A trama se desenrola acompanhando a transformação de Miller, que parte do glamour da fotografia de moda para encarar a crueza dos campos de batalha. Inicialmente uma peça-chave na Vogue britânica sob a rigorosa direção de Audrey Withers (Andrea Riseborough), ela sente a necessidade de ir além das páginas de uma revista e embarca numa jornada que a levará ao coração da guerra. Seu casamento com Roland Penrose (Alexander Skarsgård) sofre os impactos da distância e da obsessão profissional, ao mesmo tempo em que sua parceria com o fotógrafo David Scherman (Andy Samberg) se intensifica. Juntos, registram imagens devastadoras, incluindo as de campos de concentração nazistas, onde a realidade supera os piores pesadelos. A direção de Ellen Kuras evita explorar a violência de maneira gratuita, mas não poupa o espectador do peso insuportável do que a protagonista presencia e documenta.
O roteiro, assinado por Liz Hannah, Marion Hume e John Collee, estrutura-se a partir de entrevistas concedidas por Miller na década de 1960 a um jovem jornalista (Josh O’Connor). Esses encontros, marcados por uma tensão latente, revelam mais do que a relutância de revisitar o passado: há ali um embate silencioso sobre o direito à memória e às cicatrizes que ela deixa. À medida que as camadas da história se desdobram, percebe-se que há algo mais na relação entre os dois, um vínculo que ressoa além da mera curiosidade jornalística. O longa também sugere as complexidades morais daqueles que, para sobreviver, foram obrigados a pactuar com circunstâncias inaceitáveis. Isso se manifesta especialmente nas figuras de Solange (Marion Cotillard) e Nusch (Noémie Merlant), cujas trajetórias ilustram os dilemas impostos pela guerra e suas ambiguidades.

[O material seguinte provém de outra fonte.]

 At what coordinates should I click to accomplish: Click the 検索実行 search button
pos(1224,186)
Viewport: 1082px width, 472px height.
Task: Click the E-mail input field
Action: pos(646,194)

“Lee” mescla a brutalidade do front com uma abordagem estética que valoriza a atmosfera e o impacto psicológico. A fotografia de Pawel Edelman emprega uma paleta que transita entre o sombrio e o vívido, criando um jogo de contrastes que reflete os conflitos internos da protagonista. No entanto, há uma contenção na condução narrativa que, se por um lado evita o sentimentalismo, por outro talvez atenuasse o impacto visceral de certas passagens. Em momentos cruciais, a crueza da guerra poderia ter sido explorada com ainda mais contundência, ampliando a imersão na experiência da personagem.
Kate Winslet entrega uma atuação de precisão cirúrgica, recusando-se a transformar Miller em um arquétipo convencional de heroína. Sua abordagem privilegia o desgaste emocional e a resiliência silenciosa, resultando em uma interpretação rica em nuances. Skarsgård e Samberg cumprem bem seus papéis de apoio, enquanto Riseborough e Cotillard adicionam camadas ao mosaico de personagens que orbitam a trajetória da protagonista.
Mesmo que “Lee” adote uma abordagem contida em certos momentos, sua relevância é inquestionável. Em meio a uma indústria que frequentemente recorre a fórmulas previsíveis, o filme se sobressai como um retrato incisivo e instigante de uma mulher que ousou enfrentar não apenas os horrores da guerra, mas também as limitações impostas por seu tempo. Uma obra que, longe de ser esquecível, deixa marcas profundas, assim como os registros fotográficos de sua protagonista.